For generation of YFPopt, we performed the following amino acid exchanges in GFPopt: T65G, V68L, S72A, and T203Y (Fig. 1). Although we incorporated all amino acids crucial for a red-shifted fluorescence, our yfpopt is based on gfpopt, therefore resulting in an aberrant amino acid sequence that is not identical to that of Clontech's YFP. By codon optimization, we were able to reduce the number of unfavorable codons in yfpopt to 22% (Table 3), in comparison to 89% in yfp.

To design the photoactivatable PAGFP, we initially converted the enhanced GFPopt, having F64L and S65T exchanges that cause loss of the major 397-nm peak in the GFPmut1 emission spectrum (11), back to the original wild-type GFP. A V163A exchange needed for high expression at 37°C (40) was incorporated, as well as the crucial exchange required for photoactivation, T203H (31) (Fig. 1). As for yfpopt, the valine at position 2 of the PAGFP protein was not included in the codon-optimized gene. However, in comparison to the nonoptimized pagfp, we were able to lower the GC content from 94% to 22% in pagfpopt (Table 3), incorporating 225 nucleotide exchanges with respect to gfpmut1.

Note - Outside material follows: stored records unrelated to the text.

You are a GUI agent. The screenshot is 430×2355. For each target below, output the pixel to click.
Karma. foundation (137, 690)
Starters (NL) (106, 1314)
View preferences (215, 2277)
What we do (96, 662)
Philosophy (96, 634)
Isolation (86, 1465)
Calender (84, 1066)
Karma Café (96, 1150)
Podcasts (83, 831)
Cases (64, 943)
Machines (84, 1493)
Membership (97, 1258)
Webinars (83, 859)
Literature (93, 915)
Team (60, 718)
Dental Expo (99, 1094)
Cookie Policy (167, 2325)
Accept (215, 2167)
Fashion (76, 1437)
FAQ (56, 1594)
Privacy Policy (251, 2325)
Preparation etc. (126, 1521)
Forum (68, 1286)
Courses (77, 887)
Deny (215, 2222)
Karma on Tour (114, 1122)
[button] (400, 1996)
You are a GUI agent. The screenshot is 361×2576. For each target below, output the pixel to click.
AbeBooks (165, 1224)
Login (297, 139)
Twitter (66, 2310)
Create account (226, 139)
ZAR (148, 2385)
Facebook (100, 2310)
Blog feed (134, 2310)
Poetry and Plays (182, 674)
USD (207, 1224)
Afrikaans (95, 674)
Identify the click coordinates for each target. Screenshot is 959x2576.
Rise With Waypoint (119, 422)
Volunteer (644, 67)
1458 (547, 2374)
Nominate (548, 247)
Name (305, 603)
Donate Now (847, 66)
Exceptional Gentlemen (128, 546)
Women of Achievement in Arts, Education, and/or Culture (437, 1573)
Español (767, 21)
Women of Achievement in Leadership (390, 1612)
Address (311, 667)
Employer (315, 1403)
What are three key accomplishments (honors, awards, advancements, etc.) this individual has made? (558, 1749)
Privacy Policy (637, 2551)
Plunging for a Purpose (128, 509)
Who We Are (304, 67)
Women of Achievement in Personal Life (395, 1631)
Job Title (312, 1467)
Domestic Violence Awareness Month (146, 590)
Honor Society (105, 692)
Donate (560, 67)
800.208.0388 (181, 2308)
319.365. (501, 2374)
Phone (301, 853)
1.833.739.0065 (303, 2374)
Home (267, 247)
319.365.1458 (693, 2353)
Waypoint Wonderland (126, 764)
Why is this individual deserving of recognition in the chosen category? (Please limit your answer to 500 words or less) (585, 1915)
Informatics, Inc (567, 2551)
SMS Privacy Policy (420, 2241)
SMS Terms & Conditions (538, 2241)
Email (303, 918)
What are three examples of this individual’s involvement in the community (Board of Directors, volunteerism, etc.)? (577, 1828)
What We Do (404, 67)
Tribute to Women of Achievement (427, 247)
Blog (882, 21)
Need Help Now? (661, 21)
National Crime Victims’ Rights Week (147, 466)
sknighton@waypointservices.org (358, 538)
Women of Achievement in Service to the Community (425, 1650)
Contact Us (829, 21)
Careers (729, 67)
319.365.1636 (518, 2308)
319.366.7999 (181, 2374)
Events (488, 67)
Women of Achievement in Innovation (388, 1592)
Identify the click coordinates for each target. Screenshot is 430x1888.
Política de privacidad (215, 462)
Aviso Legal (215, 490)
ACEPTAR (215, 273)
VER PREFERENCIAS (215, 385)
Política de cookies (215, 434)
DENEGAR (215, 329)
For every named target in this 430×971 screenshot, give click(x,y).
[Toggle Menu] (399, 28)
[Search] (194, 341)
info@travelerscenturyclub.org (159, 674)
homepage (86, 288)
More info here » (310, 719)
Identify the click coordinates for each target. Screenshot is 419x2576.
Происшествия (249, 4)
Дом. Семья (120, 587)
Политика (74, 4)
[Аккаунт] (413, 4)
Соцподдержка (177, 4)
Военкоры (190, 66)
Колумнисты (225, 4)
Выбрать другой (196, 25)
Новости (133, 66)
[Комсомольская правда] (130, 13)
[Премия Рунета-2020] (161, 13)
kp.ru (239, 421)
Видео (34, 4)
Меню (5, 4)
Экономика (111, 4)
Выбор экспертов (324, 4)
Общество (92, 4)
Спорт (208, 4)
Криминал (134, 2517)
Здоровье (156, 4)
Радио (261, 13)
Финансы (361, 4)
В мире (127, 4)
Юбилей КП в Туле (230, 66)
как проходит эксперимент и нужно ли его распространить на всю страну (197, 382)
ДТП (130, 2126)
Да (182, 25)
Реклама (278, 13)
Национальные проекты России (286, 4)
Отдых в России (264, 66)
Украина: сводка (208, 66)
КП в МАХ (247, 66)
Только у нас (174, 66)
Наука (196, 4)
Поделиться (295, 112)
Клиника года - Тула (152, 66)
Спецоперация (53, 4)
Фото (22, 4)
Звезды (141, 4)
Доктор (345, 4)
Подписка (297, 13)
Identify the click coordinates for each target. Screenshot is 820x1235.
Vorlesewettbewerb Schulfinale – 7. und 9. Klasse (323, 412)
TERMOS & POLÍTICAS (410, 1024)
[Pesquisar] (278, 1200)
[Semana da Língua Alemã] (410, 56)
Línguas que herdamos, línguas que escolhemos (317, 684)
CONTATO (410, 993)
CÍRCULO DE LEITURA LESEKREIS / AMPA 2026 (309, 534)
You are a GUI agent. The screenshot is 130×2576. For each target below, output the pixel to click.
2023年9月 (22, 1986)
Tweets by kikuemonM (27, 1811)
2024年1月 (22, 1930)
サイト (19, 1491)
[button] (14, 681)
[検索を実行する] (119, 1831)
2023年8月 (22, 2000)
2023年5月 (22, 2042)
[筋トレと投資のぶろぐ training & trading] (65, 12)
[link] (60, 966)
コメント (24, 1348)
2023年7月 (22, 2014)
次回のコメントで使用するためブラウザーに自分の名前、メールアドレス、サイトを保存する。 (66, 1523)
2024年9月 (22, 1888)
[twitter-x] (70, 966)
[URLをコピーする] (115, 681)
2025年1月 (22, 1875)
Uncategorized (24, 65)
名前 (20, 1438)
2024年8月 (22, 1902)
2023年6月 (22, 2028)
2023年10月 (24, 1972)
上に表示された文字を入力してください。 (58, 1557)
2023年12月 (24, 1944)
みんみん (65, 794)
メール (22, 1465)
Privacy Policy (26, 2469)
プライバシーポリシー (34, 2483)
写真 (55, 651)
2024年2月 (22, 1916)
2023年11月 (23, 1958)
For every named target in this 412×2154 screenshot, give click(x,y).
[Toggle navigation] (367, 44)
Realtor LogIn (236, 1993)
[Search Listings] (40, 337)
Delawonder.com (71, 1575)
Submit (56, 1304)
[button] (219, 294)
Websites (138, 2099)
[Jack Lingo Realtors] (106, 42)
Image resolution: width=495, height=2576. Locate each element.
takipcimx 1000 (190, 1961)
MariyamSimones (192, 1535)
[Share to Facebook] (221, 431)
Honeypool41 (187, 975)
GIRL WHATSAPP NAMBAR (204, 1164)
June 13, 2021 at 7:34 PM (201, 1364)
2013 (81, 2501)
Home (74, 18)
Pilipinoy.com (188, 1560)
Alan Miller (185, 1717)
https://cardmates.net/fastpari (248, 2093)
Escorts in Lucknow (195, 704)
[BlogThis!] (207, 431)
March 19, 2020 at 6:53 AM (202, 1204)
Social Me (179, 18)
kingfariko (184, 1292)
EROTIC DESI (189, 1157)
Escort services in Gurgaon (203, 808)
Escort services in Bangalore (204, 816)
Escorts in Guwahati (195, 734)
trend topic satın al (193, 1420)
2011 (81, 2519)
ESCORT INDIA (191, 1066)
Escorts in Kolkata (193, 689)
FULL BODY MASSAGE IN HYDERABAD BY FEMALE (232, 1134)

Cloning and expression of FPs in B. anthracis.

For evaluating protein expression of the unmodified and codon-optimized FPs, we cloned gfpmut1, gfpopt, cfp, cfpopt, yfpopt, and pagfpopt into the gram-positive/E. coli shuttle vector pSW4 (32), a derivative of pSJ115 that allows expression of proteins under the control of the pagA promoter of B. anthracis. PA of B. anthracis is the moiety of the anthrax lethal toxin and edema toxin which binds to the eukaryotic cell membrane, using receptors CMG2 and TEM8 (6, 39). This bacterial protein is highly expressed during vegetative growth of bacteria, and consequently its promoter was a promising choice for expression of extrinsic proteins in B. anthracis. Furthermore, it has been previously demonstrated that this plasmid is highly suitable for expression of lethal factor of B. anthracis (30) and for the Bacillus cereus regulator PlcR in B. anthracis (32). We found that when using LB broth, expression occurs even in the absence of bicarbonate. The resulting plasmids pSW4-GFPmut1, etc. (Table 1), were partially sequenced to verify accuracy of the genes and promoter regions and electroporated into B. anthracis Ames 33, a strain devoid of both virulence plasmids, pXO1 and pXO2 (32).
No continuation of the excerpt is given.